I wouldn't be making all the changes at once. You need to do this all in two or three parts.
Firstly i'd be dealing with one brother at a time or both if you can handle it. As someone else said, give them a warning in advance and telling them you will be pulling the plug in 3 months time regarding the car, phone and anything else you have set up for them. They are big boys, they can handle it. Don't give them any choices. Even if they say they wont ever speak to you again, don't worry overly as they aren't really doing you any favours at all. They aren't and haven't been acting like family. Totally strangers would treat you better than they are.
As for your mother, don't even worry about what she has to say about your brothers. It will be a 7 day wonder and will blow over in time.

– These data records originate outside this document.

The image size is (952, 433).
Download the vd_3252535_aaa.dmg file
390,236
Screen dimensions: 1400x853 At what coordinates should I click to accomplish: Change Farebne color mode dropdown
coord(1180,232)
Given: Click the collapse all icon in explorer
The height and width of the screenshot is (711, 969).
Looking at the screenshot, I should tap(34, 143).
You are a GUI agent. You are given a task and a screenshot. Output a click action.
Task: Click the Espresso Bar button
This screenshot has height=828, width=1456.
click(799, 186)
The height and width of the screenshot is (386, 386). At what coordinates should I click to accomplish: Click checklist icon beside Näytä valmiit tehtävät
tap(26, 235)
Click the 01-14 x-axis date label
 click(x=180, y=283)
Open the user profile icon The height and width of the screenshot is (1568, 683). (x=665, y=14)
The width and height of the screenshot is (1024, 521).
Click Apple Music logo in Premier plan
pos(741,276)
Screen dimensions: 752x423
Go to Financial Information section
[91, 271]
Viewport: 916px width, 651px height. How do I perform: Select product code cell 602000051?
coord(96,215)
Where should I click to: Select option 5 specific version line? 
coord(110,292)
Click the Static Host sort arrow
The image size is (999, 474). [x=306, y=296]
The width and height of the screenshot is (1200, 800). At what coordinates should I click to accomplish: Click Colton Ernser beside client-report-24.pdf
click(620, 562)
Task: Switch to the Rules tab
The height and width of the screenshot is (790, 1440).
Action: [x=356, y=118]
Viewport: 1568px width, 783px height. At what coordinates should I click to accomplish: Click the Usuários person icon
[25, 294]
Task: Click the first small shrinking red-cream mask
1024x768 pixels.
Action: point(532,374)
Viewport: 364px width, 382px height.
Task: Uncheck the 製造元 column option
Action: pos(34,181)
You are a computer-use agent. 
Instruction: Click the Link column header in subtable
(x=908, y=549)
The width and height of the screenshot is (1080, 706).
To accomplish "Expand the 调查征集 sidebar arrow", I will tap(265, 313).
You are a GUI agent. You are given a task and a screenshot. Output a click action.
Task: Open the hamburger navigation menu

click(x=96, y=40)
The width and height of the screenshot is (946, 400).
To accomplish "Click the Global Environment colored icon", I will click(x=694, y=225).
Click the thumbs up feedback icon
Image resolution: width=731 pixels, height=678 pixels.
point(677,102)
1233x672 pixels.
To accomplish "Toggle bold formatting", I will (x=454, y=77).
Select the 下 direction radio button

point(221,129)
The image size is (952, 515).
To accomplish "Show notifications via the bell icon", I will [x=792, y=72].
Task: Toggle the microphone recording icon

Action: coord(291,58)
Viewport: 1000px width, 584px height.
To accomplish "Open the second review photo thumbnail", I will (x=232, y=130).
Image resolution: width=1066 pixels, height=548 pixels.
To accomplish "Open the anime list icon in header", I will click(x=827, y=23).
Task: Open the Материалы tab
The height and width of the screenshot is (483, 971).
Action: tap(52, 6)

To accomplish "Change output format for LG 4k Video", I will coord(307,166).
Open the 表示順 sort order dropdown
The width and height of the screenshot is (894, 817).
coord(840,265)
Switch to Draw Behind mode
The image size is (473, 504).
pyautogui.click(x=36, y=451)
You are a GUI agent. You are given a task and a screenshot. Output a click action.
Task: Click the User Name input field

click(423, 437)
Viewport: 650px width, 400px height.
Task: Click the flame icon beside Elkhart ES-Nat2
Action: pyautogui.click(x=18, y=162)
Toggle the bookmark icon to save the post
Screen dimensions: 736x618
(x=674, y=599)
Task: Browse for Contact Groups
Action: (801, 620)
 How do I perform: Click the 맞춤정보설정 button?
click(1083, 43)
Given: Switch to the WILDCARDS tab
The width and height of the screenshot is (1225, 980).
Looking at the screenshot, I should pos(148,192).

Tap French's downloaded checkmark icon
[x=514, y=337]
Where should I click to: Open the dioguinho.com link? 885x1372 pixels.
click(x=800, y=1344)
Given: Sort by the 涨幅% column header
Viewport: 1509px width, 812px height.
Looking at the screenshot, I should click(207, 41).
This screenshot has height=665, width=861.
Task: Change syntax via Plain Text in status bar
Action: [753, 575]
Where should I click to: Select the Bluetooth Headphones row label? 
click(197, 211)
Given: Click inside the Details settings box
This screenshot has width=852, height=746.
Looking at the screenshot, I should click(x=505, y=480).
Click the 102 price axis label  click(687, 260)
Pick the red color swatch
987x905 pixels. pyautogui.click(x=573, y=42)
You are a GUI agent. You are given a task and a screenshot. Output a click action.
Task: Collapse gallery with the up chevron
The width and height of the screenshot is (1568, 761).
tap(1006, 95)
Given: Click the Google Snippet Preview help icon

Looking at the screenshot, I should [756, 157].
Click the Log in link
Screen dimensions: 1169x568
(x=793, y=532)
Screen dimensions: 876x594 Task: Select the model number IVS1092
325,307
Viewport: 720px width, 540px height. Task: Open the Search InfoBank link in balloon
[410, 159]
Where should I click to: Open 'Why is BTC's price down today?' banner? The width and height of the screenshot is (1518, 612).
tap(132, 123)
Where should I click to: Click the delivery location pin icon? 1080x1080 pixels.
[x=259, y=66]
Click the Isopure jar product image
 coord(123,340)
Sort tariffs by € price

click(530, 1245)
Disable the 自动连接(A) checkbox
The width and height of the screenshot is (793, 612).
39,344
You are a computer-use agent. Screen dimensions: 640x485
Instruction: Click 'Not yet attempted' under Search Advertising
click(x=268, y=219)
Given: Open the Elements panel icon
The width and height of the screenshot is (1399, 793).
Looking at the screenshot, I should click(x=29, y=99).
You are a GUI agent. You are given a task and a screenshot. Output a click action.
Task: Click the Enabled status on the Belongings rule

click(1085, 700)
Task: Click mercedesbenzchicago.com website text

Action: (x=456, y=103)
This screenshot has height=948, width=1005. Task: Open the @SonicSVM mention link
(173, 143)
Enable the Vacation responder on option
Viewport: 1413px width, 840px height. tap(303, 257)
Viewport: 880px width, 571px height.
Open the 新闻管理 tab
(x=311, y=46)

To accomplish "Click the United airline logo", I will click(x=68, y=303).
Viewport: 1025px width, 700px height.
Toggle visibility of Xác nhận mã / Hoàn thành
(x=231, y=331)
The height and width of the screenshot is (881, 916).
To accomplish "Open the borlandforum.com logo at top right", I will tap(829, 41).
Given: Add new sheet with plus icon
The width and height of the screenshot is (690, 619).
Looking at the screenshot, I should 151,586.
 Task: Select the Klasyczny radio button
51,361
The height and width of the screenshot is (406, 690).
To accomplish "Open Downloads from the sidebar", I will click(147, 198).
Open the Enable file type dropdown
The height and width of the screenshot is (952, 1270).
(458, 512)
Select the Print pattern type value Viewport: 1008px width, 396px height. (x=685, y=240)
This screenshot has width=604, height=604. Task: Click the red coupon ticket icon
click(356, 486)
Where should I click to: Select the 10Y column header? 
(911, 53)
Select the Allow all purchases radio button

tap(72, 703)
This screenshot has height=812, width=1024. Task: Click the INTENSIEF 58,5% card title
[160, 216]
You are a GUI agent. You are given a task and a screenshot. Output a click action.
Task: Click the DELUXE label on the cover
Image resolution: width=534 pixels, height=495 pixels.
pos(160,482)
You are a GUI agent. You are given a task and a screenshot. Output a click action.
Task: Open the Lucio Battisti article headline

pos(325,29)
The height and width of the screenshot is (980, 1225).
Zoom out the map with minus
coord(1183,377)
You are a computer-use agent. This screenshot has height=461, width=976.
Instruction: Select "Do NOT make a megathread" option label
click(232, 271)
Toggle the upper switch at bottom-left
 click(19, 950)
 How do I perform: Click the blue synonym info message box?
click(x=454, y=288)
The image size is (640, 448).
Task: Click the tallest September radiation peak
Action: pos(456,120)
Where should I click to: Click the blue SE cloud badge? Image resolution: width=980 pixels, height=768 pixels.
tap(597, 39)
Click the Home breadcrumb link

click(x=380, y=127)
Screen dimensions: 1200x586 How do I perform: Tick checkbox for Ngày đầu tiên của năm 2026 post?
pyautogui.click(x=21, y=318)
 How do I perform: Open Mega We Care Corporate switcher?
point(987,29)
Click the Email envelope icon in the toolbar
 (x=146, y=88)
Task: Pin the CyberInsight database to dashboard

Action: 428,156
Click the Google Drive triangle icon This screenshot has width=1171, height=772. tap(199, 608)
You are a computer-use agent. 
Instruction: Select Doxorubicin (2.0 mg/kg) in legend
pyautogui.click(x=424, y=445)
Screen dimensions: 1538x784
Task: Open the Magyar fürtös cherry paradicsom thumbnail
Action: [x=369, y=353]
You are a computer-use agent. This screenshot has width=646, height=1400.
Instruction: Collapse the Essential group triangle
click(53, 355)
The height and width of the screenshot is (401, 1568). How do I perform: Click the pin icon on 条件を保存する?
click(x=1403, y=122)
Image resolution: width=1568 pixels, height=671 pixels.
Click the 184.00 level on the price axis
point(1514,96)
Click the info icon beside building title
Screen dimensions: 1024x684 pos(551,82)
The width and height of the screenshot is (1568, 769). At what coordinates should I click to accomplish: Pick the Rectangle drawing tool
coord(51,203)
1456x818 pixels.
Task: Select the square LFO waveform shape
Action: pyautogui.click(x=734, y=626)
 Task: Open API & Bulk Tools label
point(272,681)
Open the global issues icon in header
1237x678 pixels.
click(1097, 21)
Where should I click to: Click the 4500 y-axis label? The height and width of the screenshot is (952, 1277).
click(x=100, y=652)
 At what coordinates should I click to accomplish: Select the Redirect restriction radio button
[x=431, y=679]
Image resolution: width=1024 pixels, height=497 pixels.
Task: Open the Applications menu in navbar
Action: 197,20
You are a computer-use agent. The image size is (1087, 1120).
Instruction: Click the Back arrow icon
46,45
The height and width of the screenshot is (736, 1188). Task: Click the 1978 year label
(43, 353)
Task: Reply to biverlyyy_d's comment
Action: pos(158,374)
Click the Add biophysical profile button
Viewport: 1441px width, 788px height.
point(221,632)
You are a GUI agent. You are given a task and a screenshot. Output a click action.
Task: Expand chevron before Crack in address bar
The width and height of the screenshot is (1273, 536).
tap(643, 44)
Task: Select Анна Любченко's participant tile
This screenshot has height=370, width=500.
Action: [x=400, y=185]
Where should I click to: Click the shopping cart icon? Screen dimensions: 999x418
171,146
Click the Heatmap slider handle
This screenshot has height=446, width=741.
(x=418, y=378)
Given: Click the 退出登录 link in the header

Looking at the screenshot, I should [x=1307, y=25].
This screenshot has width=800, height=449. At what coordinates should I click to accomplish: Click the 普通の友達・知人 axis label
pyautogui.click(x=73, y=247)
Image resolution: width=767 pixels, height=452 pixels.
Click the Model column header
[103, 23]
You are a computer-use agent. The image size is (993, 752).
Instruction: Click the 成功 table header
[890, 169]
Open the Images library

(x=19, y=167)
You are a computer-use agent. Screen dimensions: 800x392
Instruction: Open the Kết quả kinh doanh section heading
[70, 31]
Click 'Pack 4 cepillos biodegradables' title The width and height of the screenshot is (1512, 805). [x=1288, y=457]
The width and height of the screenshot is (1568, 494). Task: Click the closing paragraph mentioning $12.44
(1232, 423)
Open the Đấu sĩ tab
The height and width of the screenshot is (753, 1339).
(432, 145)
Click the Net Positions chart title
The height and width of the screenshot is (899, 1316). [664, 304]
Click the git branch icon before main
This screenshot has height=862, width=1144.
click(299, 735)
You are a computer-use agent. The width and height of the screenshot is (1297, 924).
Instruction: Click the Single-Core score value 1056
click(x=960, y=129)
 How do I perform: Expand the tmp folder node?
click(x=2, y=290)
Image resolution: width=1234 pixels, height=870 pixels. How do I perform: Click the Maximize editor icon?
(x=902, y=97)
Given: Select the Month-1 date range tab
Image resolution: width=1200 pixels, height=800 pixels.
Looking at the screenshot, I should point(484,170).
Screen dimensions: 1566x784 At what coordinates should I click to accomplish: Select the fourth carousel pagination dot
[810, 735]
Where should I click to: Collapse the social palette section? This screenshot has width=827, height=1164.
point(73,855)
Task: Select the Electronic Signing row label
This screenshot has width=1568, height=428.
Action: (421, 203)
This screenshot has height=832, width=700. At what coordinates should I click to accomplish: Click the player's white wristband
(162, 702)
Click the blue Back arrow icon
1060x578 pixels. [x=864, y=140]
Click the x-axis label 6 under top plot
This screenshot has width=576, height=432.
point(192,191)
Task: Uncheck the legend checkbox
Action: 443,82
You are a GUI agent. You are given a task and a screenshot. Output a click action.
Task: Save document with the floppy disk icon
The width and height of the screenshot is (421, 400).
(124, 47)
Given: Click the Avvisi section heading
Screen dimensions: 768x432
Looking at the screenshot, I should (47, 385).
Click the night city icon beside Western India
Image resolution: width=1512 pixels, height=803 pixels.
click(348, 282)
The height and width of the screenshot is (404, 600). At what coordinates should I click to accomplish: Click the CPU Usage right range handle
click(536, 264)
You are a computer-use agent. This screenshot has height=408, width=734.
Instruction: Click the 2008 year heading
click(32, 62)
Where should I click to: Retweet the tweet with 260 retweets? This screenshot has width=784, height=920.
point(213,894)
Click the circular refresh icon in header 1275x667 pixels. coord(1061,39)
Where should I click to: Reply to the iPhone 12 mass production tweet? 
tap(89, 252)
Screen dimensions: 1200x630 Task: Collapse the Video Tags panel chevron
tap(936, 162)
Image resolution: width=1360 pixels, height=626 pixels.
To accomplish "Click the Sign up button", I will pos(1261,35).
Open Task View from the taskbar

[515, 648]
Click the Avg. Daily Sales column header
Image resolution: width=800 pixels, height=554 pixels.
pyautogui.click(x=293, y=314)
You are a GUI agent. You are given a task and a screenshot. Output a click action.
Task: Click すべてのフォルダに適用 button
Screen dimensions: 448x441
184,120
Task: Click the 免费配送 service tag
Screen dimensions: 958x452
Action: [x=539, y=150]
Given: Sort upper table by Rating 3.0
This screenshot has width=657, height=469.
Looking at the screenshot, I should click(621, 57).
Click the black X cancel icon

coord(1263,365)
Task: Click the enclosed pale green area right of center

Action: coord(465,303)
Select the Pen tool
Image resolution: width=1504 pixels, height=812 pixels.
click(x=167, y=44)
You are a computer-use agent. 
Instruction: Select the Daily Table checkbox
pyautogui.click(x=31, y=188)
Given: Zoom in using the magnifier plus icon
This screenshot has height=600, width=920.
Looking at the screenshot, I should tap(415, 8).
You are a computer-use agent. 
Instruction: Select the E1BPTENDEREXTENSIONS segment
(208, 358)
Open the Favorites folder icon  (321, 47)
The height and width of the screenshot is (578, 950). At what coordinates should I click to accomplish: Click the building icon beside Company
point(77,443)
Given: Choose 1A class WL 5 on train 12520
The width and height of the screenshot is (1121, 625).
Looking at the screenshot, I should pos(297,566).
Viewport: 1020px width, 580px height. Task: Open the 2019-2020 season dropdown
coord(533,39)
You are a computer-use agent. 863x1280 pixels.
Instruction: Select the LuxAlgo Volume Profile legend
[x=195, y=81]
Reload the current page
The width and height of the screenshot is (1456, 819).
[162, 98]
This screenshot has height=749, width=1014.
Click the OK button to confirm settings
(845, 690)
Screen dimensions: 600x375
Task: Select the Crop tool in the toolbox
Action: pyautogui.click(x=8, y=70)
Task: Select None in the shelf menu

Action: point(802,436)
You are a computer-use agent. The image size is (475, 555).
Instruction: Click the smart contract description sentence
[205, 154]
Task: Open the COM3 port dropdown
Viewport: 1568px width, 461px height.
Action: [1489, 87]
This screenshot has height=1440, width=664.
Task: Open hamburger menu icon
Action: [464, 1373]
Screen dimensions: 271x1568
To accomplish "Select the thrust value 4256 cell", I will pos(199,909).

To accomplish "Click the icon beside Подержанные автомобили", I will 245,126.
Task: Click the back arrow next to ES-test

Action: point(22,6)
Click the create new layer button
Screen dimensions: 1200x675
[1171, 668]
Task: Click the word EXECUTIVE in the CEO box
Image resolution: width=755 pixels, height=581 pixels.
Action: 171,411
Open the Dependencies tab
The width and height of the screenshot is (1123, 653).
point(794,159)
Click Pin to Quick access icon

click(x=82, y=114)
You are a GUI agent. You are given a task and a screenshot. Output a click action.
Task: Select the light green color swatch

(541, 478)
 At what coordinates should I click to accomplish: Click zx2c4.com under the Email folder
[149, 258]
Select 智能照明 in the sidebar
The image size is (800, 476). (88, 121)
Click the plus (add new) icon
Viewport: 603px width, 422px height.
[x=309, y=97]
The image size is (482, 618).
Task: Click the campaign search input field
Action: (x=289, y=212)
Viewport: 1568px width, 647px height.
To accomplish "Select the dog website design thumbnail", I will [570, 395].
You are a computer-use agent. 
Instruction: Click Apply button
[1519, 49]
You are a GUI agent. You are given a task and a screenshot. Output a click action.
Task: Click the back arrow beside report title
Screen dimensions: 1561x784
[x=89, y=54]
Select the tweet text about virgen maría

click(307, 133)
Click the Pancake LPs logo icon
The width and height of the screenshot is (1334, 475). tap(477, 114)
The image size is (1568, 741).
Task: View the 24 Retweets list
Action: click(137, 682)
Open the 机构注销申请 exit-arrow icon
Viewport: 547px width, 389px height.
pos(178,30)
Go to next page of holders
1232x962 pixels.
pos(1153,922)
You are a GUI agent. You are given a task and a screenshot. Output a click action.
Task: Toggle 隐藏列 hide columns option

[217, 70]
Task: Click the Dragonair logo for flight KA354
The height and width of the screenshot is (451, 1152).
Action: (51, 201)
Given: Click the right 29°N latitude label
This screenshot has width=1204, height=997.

Actually, you can tell your mother that the money you save on not having to bail out your brothers you can put partly towards your parent's medical expenses or buy her a new bracelet.
I'm sure your dad can see the whole situation, everything, you, your brothers, your mother, everything!! I'm sure he feels for you and i'm sure you could form an aliance with him. That's what i'd be doing. My own mother sends me bonkers at times and i never thought my dad saw the situation and her and how it all really was, but he did, he only never said anything. Then when i went through my divorce, bit by bit he opened up about his own frustrations, but i had to get the ball rolling first. Now we have a great father, daughter relationship and i think he's glad he did open up. So why don't you make the first move and i'm sure it would be like a ray of sunshine in his life and in yours.
As for your mum, that's a tough one!! I'd leave her for last and work away at her in tiny doses. By this stage you would have your brothers out of your hair and hopefully a friendship/aliance with your father. My own father sticks up for me now when my mother says certain things, he wouldn't have done this before. It's kind of put my mother in her place and made her realise and learn a bit more.
Not that i'm condoning your mother's actions and her upbringing of you, but you just dont know what type of life she had with her own parents. She most likely realised too late that your dad wasn't the man for her or who knows what occured early on in their marriage. There are just too many question marks. I've learnt this from my own parents, they realised too late that they were like chalk and cheese. My mother had issues from her upbringing which she tried to carry over onto me.
The fact is, you may never change your mother, but if you can make the other changes it can improve your life dramatically. You do need a support base outside of home, friends of your own. You also need to show some courage with your mother. Don't allow her to brow beat you or take you away from friends or hobbies. She is fortunate you allowed her to live with you. So like someone said, join a church group or some other group where you can make friends and acquaintences so that you have more and more things to take you away from home.